Лично для нас наиболее важный не только нравственный, но и политический урок рассказа Друцэ не в рассуждениях писателя о двух началах в человеке, не критика левацких теории «непрекращающейся классовой борьбы», а то, что Майка была, хоть в условиях чиновничьих выходок и произвола это было невозможно, что Трезворы есть, существуют, живы, что их стены целы и неколебимы до сих пор, когда развеивается пепел времянок и стынет след временщиков.

С радостью укрепляющейся надежды мы отмечаем для себя, что Слову, мысли, родившейся «в таинственных глубинах управления», противопоставлены в рассказе заведенный веками лад (так что Майке не нужно ничего нового выдумывать, измысливать), образ жизни, не устав, а дело служения человеку и земле.

Вот и последняя фраза «Самаритянки» подтверждает наш вывод, сделанный на основе анализа композиции и структуры образа рассказа: признательность писателя Майке, его любовь и благодарность к ней, высшее напряжение и выражение чувств — бессловесны, они обнаруживают себя в жесте: «Низко кланяюсь тебе, Майка, и целую святые руки твои», — так заканчивает Друцэ свой рассказ. Здесь нет и не надо слов.

Но как бы ни близка была лично нам эта тенденция в рассказе Друцэ, сколь ни ценно ее художественное новаторство само по себе, сколь ни близко совпадала она со столь очевидной наконец для нас и столь жизненно необходимой всем нам общественно-политической тенденцией — достижение реального, действительного социализма, укрепление социалистической практики, воплощение, претворение в жизнь и плоть народных чаяний, мы должны признать, что и она не охватывает целиком содержательного целого рассказа.

Стихия Дела, доминируя в рассказе, тем не менее не ассимилирует иные стихии, тяготея к «были», «легенда» и «история» не сводятся, не растворяются в ней, сохраняют собственную ценность и поэзию. Все-таки Слово в «Самаритянке» противостоит не только Делу, но и ложному слову, а служение Майки — не только бездушию псевдомарксистов, и псевдоматериалистов, но и служению отцов Георгиев, их служению «особым чинам», их чинопочитанию.

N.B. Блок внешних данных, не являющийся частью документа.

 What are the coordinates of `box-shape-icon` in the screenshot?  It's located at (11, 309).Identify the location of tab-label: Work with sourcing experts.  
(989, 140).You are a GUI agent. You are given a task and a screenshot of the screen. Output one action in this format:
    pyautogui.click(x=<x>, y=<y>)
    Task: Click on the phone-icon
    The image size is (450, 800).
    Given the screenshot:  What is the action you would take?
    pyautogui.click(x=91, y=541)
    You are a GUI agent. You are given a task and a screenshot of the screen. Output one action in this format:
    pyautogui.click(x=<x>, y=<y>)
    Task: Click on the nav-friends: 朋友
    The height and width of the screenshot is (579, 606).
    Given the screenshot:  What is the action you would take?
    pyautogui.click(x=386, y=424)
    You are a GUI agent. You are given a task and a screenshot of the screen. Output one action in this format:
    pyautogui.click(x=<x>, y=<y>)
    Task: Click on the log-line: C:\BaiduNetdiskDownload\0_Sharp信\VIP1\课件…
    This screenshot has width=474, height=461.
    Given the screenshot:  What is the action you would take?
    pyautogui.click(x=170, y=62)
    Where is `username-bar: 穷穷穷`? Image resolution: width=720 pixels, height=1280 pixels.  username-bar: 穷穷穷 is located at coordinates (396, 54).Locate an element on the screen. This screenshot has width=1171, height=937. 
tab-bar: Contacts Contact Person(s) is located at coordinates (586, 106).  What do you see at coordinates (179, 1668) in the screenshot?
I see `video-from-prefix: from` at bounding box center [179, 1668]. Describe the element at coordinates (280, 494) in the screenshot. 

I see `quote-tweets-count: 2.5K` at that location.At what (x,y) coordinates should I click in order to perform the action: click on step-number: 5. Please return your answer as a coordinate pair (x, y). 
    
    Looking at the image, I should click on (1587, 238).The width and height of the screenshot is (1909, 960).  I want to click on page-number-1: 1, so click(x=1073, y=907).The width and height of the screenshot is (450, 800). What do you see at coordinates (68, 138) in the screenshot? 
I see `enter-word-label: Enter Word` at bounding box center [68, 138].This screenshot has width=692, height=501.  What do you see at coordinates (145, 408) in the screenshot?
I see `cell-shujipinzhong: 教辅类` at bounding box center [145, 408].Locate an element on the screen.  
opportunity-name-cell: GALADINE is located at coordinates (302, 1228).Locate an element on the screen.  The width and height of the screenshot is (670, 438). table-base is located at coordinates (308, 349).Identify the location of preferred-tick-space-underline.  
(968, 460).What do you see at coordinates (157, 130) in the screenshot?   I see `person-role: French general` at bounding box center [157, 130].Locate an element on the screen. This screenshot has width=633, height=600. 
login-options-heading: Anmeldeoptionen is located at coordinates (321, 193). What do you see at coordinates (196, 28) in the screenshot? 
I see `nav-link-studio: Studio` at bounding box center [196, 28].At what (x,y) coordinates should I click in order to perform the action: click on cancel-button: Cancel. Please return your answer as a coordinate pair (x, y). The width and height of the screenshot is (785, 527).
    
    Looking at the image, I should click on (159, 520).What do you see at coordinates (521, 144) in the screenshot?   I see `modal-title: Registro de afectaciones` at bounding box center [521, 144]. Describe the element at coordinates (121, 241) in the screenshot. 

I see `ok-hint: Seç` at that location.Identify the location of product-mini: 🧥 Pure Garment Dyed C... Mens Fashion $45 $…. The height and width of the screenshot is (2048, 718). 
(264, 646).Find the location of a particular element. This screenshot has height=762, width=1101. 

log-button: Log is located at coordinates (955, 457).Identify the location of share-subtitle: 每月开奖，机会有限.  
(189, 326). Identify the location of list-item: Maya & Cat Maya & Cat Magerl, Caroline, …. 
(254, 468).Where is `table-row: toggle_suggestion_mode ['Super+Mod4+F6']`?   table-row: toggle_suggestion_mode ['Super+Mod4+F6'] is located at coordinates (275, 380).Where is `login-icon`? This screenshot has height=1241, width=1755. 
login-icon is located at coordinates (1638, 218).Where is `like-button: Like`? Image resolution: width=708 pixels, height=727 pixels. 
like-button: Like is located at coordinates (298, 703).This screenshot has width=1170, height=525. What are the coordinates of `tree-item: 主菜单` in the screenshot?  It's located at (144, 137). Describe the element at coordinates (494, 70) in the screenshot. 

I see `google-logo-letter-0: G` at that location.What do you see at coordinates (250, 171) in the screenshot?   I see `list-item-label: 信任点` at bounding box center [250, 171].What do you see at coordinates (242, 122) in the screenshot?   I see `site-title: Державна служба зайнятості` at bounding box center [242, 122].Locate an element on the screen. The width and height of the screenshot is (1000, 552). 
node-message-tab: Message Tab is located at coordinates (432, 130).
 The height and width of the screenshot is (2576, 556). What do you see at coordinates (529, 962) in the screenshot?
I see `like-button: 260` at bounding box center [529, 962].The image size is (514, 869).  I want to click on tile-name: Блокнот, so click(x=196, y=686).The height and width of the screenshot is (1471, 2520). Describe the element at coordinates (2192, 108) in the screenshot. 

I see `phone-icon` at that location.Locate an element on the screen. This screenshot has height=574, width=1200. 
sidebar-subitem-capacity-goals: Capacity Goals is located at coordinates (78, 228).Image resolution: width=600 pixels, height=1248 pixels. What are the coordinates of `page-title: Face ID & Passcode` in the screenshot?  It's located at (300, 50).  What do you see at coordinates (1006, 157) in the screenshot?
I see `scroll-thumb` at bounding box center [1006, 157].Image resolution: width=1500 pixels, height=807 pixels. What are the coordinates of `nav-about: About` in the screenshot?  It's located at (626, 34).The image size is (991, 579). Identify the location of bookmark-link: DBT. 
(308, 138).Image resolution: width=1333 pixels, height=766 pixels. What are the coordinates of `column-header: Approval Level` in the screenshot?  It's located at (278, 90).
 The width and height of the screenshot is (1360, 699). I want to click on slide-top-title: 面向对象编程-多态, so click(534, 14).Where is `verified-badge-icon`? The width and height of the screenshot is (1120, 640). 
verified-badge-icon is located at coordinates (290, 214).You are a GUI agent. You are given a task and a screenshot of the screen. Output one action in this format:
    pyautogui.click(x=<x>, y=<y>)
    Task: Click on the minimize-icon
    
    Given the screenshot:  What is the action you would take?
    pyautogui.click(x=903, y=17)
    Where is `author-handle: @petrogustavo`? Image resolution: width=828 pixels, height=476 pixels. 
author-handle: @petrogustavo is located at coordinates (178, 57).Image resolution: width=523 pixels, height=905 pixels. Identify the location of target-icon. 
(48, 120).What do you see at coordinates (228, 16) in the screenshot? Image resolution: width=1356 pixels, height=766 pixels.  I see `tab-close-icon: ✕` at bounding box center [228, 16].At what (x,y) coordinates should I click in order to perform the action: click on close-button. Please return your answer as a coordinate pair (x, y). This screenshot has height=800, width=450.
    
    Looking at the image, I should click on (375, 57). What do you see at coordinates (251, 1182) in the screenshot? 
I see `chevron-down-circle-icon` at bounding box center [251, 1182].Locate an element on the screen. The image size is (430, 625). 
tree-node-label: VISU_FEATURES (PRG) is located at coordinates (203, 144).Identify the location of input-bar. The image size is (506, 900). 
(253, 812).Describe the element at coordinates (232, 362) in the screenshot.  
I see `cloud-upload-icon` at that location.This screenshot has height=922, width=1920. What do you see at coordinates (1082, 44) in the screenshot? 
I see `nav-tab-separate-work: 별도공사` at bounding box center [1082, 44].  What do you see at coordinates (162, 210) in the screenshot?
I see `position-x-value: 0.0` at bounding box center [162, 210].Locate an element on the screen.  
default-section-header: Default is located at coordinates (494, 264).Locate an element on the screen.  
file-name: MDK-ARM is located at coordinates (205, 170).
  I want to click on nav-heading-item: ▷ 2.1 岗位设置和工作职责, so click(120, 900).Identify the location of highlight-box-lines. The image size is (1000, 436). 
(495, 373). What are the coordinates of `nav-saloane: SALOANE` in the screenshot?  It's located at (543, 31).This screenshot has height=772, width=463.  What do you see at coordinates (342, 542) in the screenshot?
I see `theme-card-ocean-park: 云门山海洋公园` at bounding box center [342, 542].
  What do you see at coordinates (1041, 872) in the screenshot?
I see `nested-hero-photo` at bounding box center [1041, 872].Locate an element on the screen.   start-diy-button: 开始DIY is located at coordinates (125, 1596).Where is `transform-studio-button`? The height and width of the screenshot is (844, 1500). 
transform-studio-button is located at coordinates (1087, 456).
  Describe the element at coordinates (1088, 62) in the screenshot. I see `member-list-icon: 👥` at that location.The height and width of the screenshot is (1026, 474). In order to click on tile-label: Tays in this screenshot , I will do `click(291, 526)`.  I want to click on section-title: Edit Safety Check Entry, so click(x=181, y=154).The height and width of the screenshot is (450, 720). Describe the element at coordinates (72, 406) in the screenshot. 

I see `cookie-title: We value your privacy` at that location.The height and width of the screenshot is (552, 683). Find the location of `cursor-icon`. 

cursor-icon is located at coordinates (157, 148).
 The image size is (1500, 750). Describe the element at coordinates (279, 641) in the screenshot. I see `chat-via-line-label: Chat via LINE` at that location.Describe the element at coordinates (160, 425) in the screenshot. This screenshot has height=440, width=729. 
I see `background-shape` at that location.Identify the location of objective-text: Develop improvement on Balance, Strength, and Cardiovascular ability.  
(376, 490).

В такой сложной картине при желании можно увидеть лишь отражение противоречивой пестроты сегодняшнего времени. Но с нашей точки зрения Друцэ ухватил куда более глубокий пласт бытия, ведь эти противоречия предстают в рассказе не сами по себе, просвеченные «былью», Делом. Когда «доброта и милосердие», «завет человеколюбия» воплощаются в Деле, когда «Штефан, родники и Трезворский монастырь» обретают заветную и завещанную реальность, тогда снимаются противоречия между Словом, Фактом и Делом, преодолевается отчуждение Легенды, Истории, Были, обретается Единство. Но это значит, что открывается возможность жизни просторной, свободной, не ограниченной стенами «монастырей», жизни каждого уже не самозабвенной, но самодовлеющей. Мы видим, что художественное целое рассказа Друцэ, в котором Слово, Факт и Дело обнаруживают свое общественно прекрасное содержание не только во взаимосвязи, но и отдельно, сами по себе, содержит вопрос о необходимости (не в смысле морального долга, а в смысле объективной закономерности) гармонии разнообразия, «данной нам в ощущениях», для которой есть точное слово — свобода. В ней — мудрость, урок, преподанный Друцэ, мудрость, не до конца нами еще осознанная, не совсем близкая нам из-за наших таких неизбывных в своей сиюминутности страстей, урок, который мы, не обладающие даром проникновения в суть вещей, доступных истинным художникам, может быть вполне внятно и не ответили.

Жаль, что не в наших силах сделать что-нибудь хорошее для Друцэ. Мы можем лишь поблагодарить его и пожелать много сил и времени. Пусть он распоряжается ими сам.